Task force formed to address Apalachicola Bay oyster fishery collapse

Florida Sea Grant heads up a task force to examine the collapse of the oyster fishery in Apalachicola.
Victor Garrido, left, a research coordinator with Florida Sea Grant’s seafood safety program, discusses frozen oysters with Apalachicola seafood processor Grady Leavins, center, and Bill Mahan, Franklin County Sea Grant agent. Florida Sea Grant is leading a task force to examine the collapse of the area’s oyster harvest. (UF/IFAS photo)

Responding to the oyster fishery collapse in Apalachicola Bay, Florida Sea Grant and experts with the University of Florida’s Institute of Food and Agricultural Sciences will join forces with local seafood producers to find ways of restoring sustainable populations of the area’s world-famous oysters.

“We’re extremely concerned and want to help however we can,” said Jack Payne, UF’s senior vice president for agriculture and natural resources. “An estimated 2,500 people work in Franklin County’s oyster industry and businesses closely allied with it.
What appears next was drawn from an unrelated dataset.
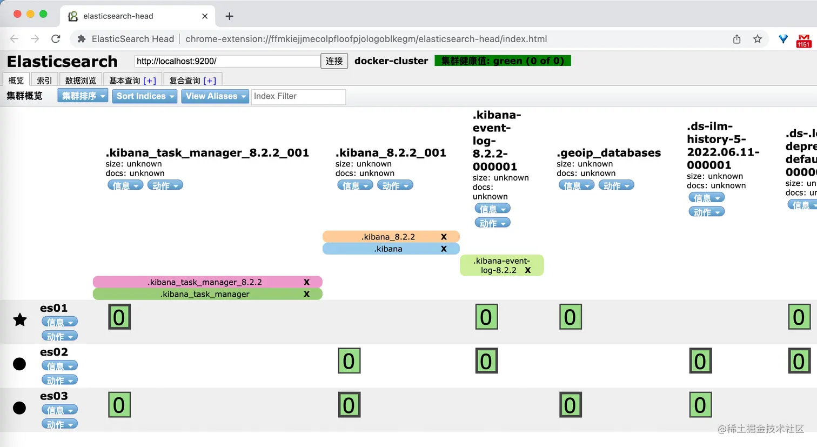This screenshot has width=817, height=447.
Task: Click the bookmark star icon in the address bar
Action: click(x=758, y=39)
Many of them are now wondering how to put food on the table.”

Payne announced formation of the UF Oyster Recovery Task Force and named Florida Sea Grant director Karl Havens to lead it.

The task force has multiple priorities, including learning why oyster populations declined, finding ways to help them bounce back, and identifying solutions for social and economic impacts, Havens said.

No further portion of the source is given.